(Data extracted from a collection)
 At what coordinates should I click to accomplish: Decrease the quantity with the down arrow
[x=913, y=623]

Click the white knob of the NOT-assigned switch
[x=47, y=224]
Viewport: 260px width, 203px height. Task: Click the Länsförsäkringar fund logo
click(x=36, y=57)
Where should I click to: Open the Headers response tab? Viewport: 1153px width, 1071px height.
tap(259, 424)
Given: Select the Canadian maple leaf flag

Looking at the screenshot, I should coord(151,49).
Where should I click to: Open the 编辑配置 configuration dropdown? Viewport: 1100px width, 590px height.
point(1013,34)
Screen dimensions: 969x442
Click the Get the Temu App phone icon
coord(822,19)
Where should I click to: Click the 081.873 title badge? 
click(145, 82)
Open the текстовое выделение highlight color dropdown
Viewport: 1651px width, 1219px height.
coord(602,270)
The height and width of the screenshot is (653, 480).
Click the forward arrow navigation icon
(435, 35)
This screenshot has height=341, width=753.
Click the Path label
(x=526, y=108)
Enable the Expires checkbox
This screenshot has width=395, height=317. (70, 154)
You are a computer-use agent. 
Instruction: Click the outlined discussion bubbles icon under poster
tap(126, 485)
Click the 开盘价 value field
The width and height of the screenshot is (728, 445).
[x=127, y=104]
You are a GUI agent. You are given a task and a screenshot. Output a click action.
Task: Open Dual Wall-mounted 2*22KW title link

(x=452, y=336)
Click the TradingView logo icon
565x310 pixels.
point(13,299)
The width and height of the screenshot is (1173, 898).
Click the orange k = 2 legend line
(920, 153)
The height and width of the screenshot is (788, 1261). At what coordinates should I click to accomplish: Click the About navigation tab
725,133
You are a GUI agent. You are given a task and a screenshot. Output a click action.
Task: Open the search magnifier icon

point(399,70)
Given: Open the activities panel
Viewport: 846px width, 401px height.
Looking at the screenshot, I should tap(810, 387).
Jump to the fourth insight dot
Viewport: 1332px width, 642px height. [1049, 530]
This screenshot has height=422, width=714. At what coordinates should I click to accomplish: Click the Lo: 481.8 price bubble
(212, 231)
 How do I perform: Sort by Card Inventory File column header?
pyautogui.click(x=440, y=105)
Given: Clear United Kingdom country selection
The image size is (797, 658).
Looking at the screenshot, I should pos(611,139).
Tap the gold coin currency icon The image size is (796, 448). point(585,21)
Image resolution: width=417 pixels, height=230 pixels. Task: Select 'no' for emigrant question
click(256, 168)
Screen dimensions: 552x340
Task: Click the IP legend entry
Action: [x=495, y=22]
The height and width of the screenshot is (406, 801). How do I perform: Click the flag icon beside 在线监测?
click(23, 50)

PROBLEM DETAILS — Rewrite the lines above as a Markdown table with a Line No. column and a Line Text column, numbering each row and omitting blank lines.

TASK OUTPUT —
| Line No. | Line Text |
|---|---|
| 1 |  At what coordinates should I click to accomplish: Decrease the quantity with the down arrow |
| 2 | [x=913, y=623] |
| 3 | Click the white knob of the NOT-assigned switch |
| 4 | [x=47, y=224] |
| 5 | Viewport: 260px width, 203px height. Task: Click the Länsförsäkringar fund logo |
| 6 | click(x=36, y=57) |
| 7 | Where should I click to: Open the Headers response tab? Viewport: 1153px width, 1071px height. |
| 8 | tap(259, 424) |
| 9 | Given: Select the Canadian maple leaf flag |
| 10 | Looking at the screenshot, I should coord(151,49). |
| 11 | Where should I click to: Open the 编辑配置 configuration dropdown? Viewport: 1100px width, 590px height. |
| 12 | point(1013,34) |
| 13 | Screen dimensions: 969x442 |
| 14 | Click the Get the Temu App phone icon |
| 15 | coord(822,19) |
| 16 | Where should I click to: Click the 081.873 title badge?  |
| 17 | click(145, 82) |
| 18 | Open the текстовое выделение highlight color dropdown |
| 19 | Viewport: 1651px width, 1219px height. |
| 20 | coord(602,270) |
| 21 | The height and width of the screenshot is (653, 480). |
| 22 | Click the forward arrow navigation icon |
| 23 | (435, 35) |
| 24 | This screenshot has height=341, width=753. |
| 25 | Click the Path label |
| 26 | (x=526, y=108) |
| 27 | Enable the Expires checkbox |
| 28 | This screenshot has width=395, height=317. (70, 154) |
| 29 | You are a computer-use agent.  |
| 30 | Instruction: Click the outlined discussion bubbles icon under poster |
| 31 | tap(126, 485) |
| 32 | Click the 开盘价 value field |
| 33 | The width and height of the screenshot is (728, 445). |
| 34 | [x=127, y=104] |
| 35 | You are a GUI agent. You are given a task and a screenshot. Output a click action. |
| 36 | Task: Open Dual Wall-mounted 2*22KW title link |
| 37 | (x=452, y=336) |
| 38 | Click the TradingView logo icon |
| 39 | 565x310 pixels. |
| 40 | point(13,299) |
| 41 | The width and height of the screenshot is (1173, 898). |
| 42 | Click the orange k = 2 legend line |
| 43 | (920, 153) |
| 44 | The height and width of the screenshot is (788, 1261). At what coordinates should I click to accomplish: Click the About navigation tab |
| 45 | 725,133 |
| 46 | You are a GUI agent. You are given a task and a screenshot. Output a click action. |
| 47 | Task: Open the search magnifier icon |
| 48 | point(399,70) |
| 49 | Given: Open the activities panel |
| 50 | Viewport: 846px width, 401px height. |
| 51 | Looking at the screenshot, I should tap(810, 387). |
| 52 | Jump to the fourth insight dot |
| 53 | Viewport: 1332px width, 642px height. [1049, 530] |
| 54 | This screenshot has height=422, width=714. At what coordinates should I click to accomplish: Click the Lo: 481.8 price bubble |
| 55 | (212, 231) |
| 56 |  How do I perform: Sort by Card Inventory File column header? |
| 57 | pyautogui.click(x=440, y=105) |
| 58 | Given: Clear United Kingdom country selection |
| 59 | The image size is (797, 658). |
| 60 | Looking at the screenshot, I should pos(611,139). |
| 61 | Tap the gold coin currency icon The image size is (796, 448). point(585,21) |
| 62 | Image resolution: width=417 pixels, height=230 pixels. Task: Select 'no' for emigrant question |
| 63 | click(256, 168) |
| 64 | Screen dimensions: 552x340 |
| 65 | Task: Click the IP legend entry |
| 66 | Action: [x=495, y=22] |
| 67 | The height and width of the screenshot is (406, 801). How do I perform: Click the flag icon beside 在线监测? |
| 68 | click(23, 50) |